Aide pour la lecture : plan du texte et passages essentiels.
Plan :
(Introduction)
Les régularités discursives
L'énoncé et l'archive
La description archéologique
(Conclusion en forme de dialogue).
Dans II, 2 : notion de "règles de formation" =
conditions auxquelles sont soumis les objets, les modalités
d'énonciation, les concepts, les choix thématiques
(p. 53) et qui définissent une "formation discursive".
Dans II, 4 : problème de la position du sujet qui produit
des énoncés.
Dans III, 1 et 2 : définition de l'énoncé (proposition-
phrase - speech act…) et de la "fonction énonciative".
Dans III, 5 : l'a priori historique et l'archive (= "la loi
de ce qui peut être dit, le système qui régit
l'apparition des énoncés comme événements
singuliers", p. 170). (Définition du terme d'"archéologie"
p. 173, comme ce qui "décrit les discours comme des
pratiques spécifiées dans l'élément
de l'archive").
Dans IV, 5 : différents plans à l'intérieur
du discours (p. 223sq.).
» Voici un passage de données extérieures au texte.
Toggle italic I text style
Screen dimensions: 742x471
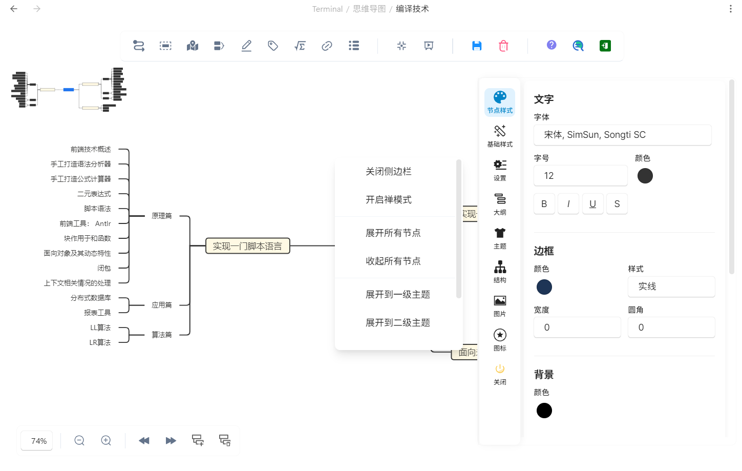coord(568,204)
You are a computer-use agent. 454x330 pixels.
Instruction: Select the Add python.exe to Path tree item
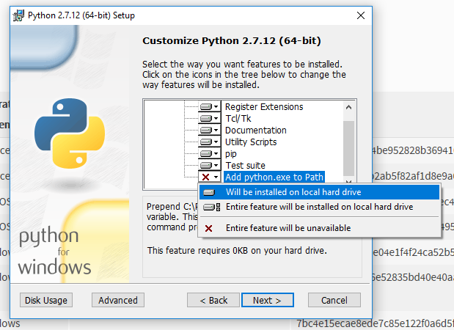click(274, 177)
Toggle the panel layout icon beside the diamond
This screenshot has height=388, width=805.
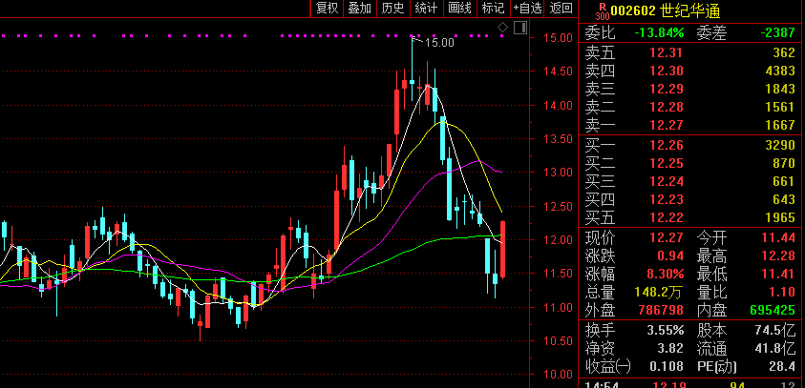pyautogui.click(x=519, y=28)
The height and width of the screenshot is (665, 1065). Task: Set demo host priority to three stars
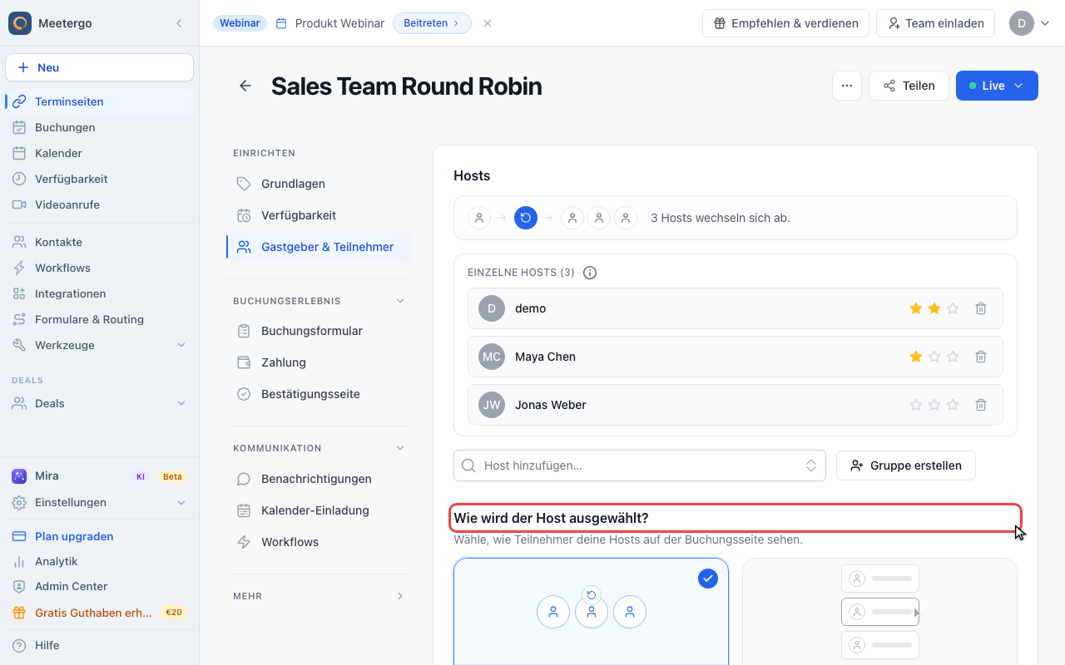coord(953,308)
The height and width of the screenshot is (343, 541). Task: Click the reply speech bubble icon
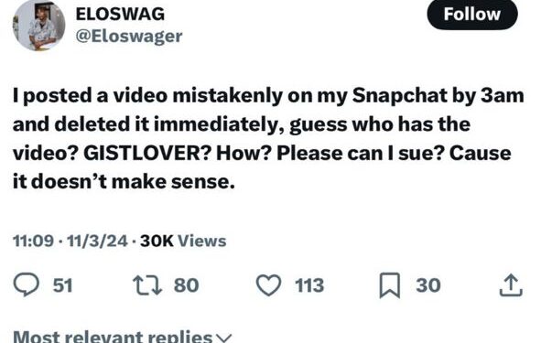[x=27, y=284]
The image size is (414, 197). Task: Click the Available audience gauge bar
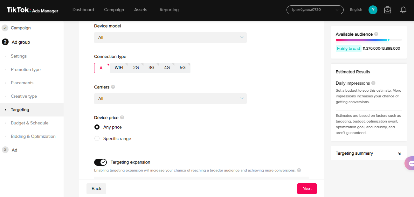tap(369, 40)

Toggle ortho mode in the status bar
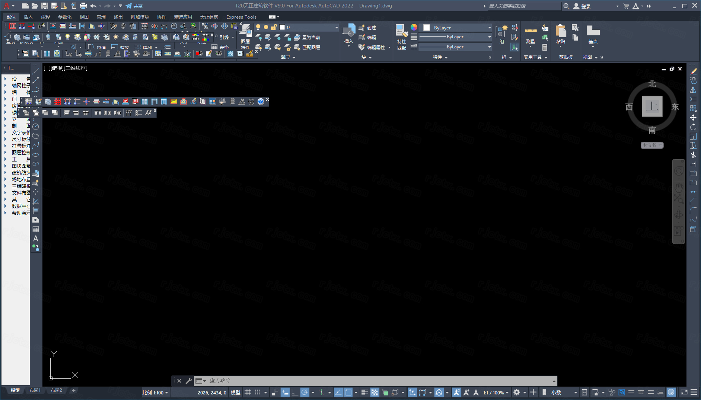pos(294,393)
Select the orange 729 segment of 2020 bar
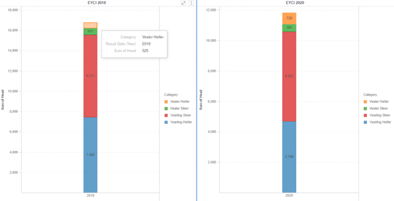 [x=289, y=18]
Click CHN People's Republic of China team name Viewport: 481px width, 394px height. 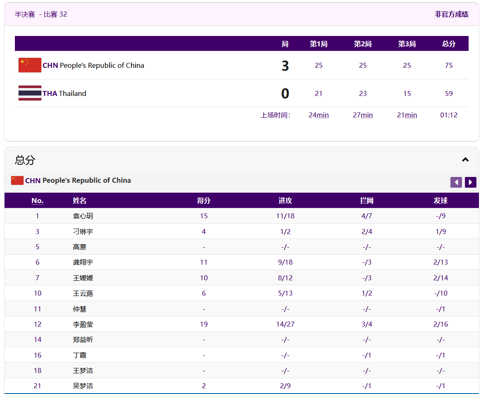(x=93, y=65)
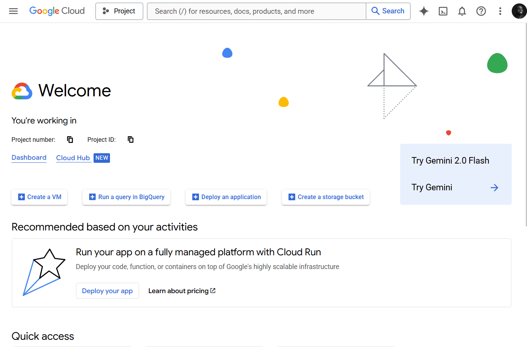Open the main navigation hamburger menu
Image resolution: width=527 pixels, height=347 pixels.
[x=13, y=11]
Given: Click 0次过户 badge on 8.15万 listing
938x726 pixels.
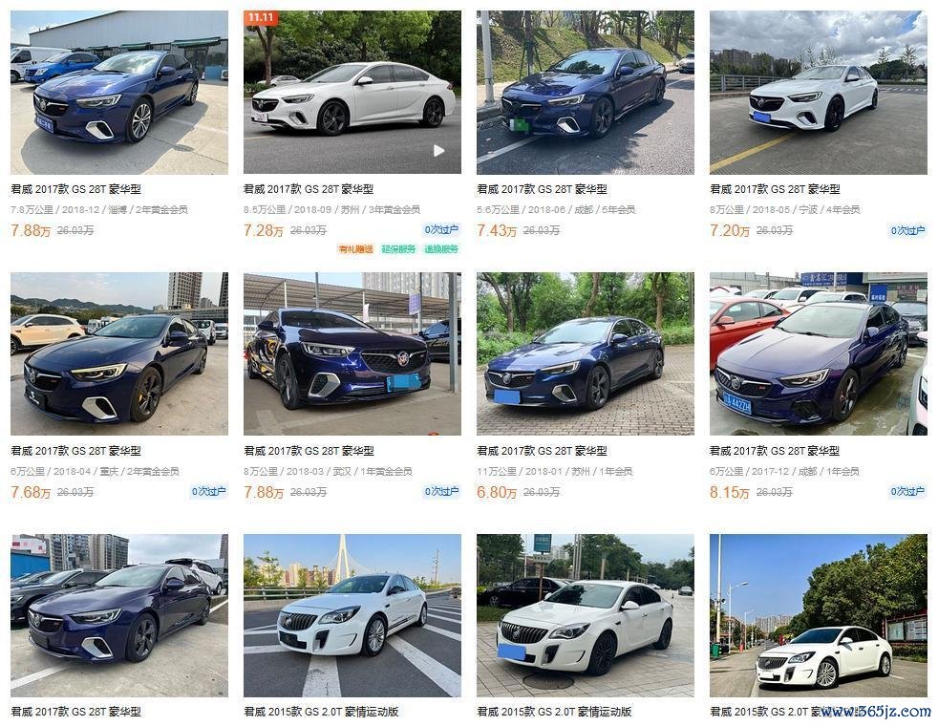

Notion de "transformation" (p.
224 - cf. texte sur Cuvier).
Dans IV, 6 : rapport de l'archéologie à l'analyse des
sciences. Notion de "seuils" : positivité, épistémologisation,
scientificité, formalisation (p. 243). Différents
types d'histoire des sciences : récurrentielle, épistémologique,
archéologique (p. 248 sq.). Redéfinition de l'épistémè
comme "l'ensemble des relations qu'on peut découvrir,
pour une époque donnée, entre les sciences quand on
les analyse au niveau des régularités discursives"
(p. 250). "Et le point par où (cette interrogation)
se sépare de toutes les philosophies de la connaissance,
c'est qu'elle ne rapporte pas ce fait à l'instance d'une
donation originaire qui fonderait, dans un sujet transcendantal,
le fait et le droit, mais aux processus d'une pratique historique"
(p. 251).
Dans V : synthèse par Foucault de ses positions sur la question
du sujet.
Cf. les remarques de "La scène de la philosophie"
(avril 1978), in DE III, 589-590, qui créditent Bataille,
Blanchot et Klossowki d'avoir fait apparaître l'idée
que le sujet n'était pas une forme fondamentale et originaire,
mais le résultat d'un certain nombre de processus et qu'il
avait une genèse. "(…) nous étions tous
d'accord sur ce point qu'il ne fallait pas partir du sujet, du sujet
au sens de Descartes comme point originaire à partir duquel
tout devait être engendré, que le sujet lui-même
a une genèse. Et par là même se retrouve la
communication avec Nietzsche" (p. 590).